The reasons for the hurried abrogation of Article 370 may be twofold. Firstly, by hastening the abrogation of Article 370, India was reaffirming its autonomy and independent decision making, irrespective of its relationship with any other country. This should be a cause of concern among the proponents of Indo–US strategic partnership, since New Delhi is unlikely to play an auxiliary role when it comes to India’s own interests. Secondly, the continuing Afghan peace process and India being sidelined in it despite investment outlays of $2 billion USD in the country may be another reason for the rushed decision.98 India is certainly unhappy with Pakistan’s central role in the process and may have liked to shift Pakistan’s attention to sabotage the Afghan peace process.99 However, as time has shown, this tactic has proven to be futile, with the signing of the US–Taliban peace accord, which looks to American troops returning home after almost 19 years in Afghanistan and to ensure that the Afghan soil is not used by transnational terror outfits.100
At the same time, India’s right-wing Hindu nationalist government has pressed into policy its ideology that every step must be taken to ensure that the only Muslim-majority state in the union should have its identity eviscerated and its territory subjugated to their union. Also, by its 5 August steps, the Modi government has shown that in much the same vein as the Dogra tyranny, territory is a resource far more important than the welfare of the indigenous Kashmiri people. An oppressed population facing subjugation in the face of a ratio of 1:8 in security personnel to civilians cannot be lured in through promises of economic opportunities and jobs—certainly not so when the dividends of deploying economic capital will be reaped by the Hindus who will possess the means of production, harkening back to the class violence of Dogra rule.
In a joint session of parliament, PM Imran Khan of Pakistan cautioned that the situation could escalate to a military confrontation due to India’s actions, which would not only portend doom for the region but the world as well. He said that Pakistan would fight till the last man and last bullet.101 Earlier on, the Pakistani leadership was of the view that the BJP had adopted a belligerent attitude toward Pakistan and was coming down tough on Kashmir to appease their right-wing Hindutva voter base before the national elections and that mature negotiations could be conducted thereafter.102 However, soon after gaining reelection by selling to the public India’s abject defeat to the Pakistan Air Force’s Operation Swift Retort as a farcical victory, the ruling BJP revoked the special status of Kashmir in the constitution through a hurriedly passed bill on 5 August 2019.
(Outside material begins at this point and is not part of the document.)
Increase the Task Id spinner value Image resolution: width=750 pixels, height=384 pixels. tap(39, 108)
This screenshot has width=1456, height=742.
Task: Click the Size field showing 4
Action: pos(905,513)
Currently, there are more than 800,000 Indian security forces in J&K for less than 500 armed fighters. According to a J&K police report this latter number actually hovers around 200.103 This demonstrates the ludicrous pretense of such a massive deployment for “security and order” against an armed struggle, indicating that such measures are instead aimed at keeping the entire Kashmiri population in a state of subjugation. This heavy presence of military personnel is also an indication that India is geared up for any cross-border military action. In the past as well, India has repeatedly tried to divert attention away from popular uprisings in the region by heating up the Line of Control (LOC) or mobilizing forces against Pakistan as shown by Operation Parakaram, Operation Brasstacks, and the latest increase of 1,400% in ceasefire violation incidents along the LOC over the past decade. Moreover, India is acquiring the latest weapon systems, such as the S-400 from Russia and Rafale jet fighters from France. This indicates a growing aggressive posture. Moreover, the ultranationalist leadership will look to climb further up the escalatory ladder in any future scenario, as it will be emboldened by the acquisition of these platforms.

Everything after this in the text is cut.